Then, without as far as he could tell having decided anything, he continued across the bridge and up the path that was strewn with waxy needles and rose gently into the pine woods. Just a few steps in it shaded off to the right, passed a large hedgelike growth of ligustrum that ran fifty feet in a high green wall and left off abruptly at the edge of a clearing in which there was a small white frame cottage. On the front porch of the cottage in a rocking chair much too big for him sat a tiny white man. The back of his chair soared high above his rusty white head. On one of the posts was hung a gray Confederate battle cap. The old man was looking straight at him. Delvin would have ducked and shot off from there, but the man called to him in a sweet little white man’s voice.

You, boy, welcome, he said.

His voice came so quick it caught Delvin before he could swing around. He must have been listening to him come along the trail. Those are some ears, Delvin thought, on an old man.

Did you bring me my candy? the man said.

No suh, Delvin answered.

Well, come on up here anyway and sit awhile.
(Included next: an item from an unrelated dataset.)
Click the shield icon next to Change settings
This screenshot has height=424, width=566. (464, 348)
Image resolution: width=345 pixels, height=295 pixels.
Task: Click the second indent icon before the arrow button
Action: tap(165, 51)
Delvin came slowly up a sandy walk that was bordered by bricks set on edge and end to end and painted white. A low tea olive hedge was planted around the base of the front porch. The old man smiled as he came up the steps; he had been smiling since Delvin came in the yard. He half rose from his rocker and stuck out his hand. Delvin didn’t at first know what to do.

Well, the old man said, let’s shake on it.

Delvin bowed his head, took the old man’s hand that under skin so soft it felt like it would pull to pieces was as hard as wood. The man pumped his fingers and let go.

It’s good to get the human touch as often as you can, he said sinking back into his rocker. He sat among plump red cushions looped to the back of his chair. He wore a blue-striped white collarless shirt and a pair of nutbrown heavy cotton trousers. On the crest of the cap were two crossed swords. Delvin knew these caps from the parades in Chattanooga. The old Confederates marched together or were wheeled in their big wooden chairs in the group that grew smaller every year.

I see you’re studying my headpiece, the old man said, though Delvin had only glanced at it. He didn’t say anything. That’s from the independence war, the old man said.

I’ve seen em before.

They getting scarce, aint they?

I was just thinking that.

Where you from?

Atlanta.

Hm. Your accent sounds a touch farther north. Got some mountain in it.

Atlanta’s where I’m from now.

Well, Atlanta. Now there was a fight. Did I introduce myself? Probably not, I usually forget. I’m so happy to get a little company I jump right in. You’ll be lucky to get a word in yourself, young man.

I’m pretty much the quiet type.

Well, that’s too bad. By time I get wound down I like to hear from the other party. I’m Mr. Jobeen Mitchell. He cocked his head to the side. His old flesh slipped on his face as he moved. His nose, long and drawn down to a point at the tip, was waxy and gleamed in the soft light under the sighing pine trees. You been to any extravagant spots lately?

No sir, not lately.

Fletchy up there — you come from the house?

Yassuh, I guess—

Fletchy comes down here to read to me from her fairy books, but I don’t particularly care for them wispy tales. You like em?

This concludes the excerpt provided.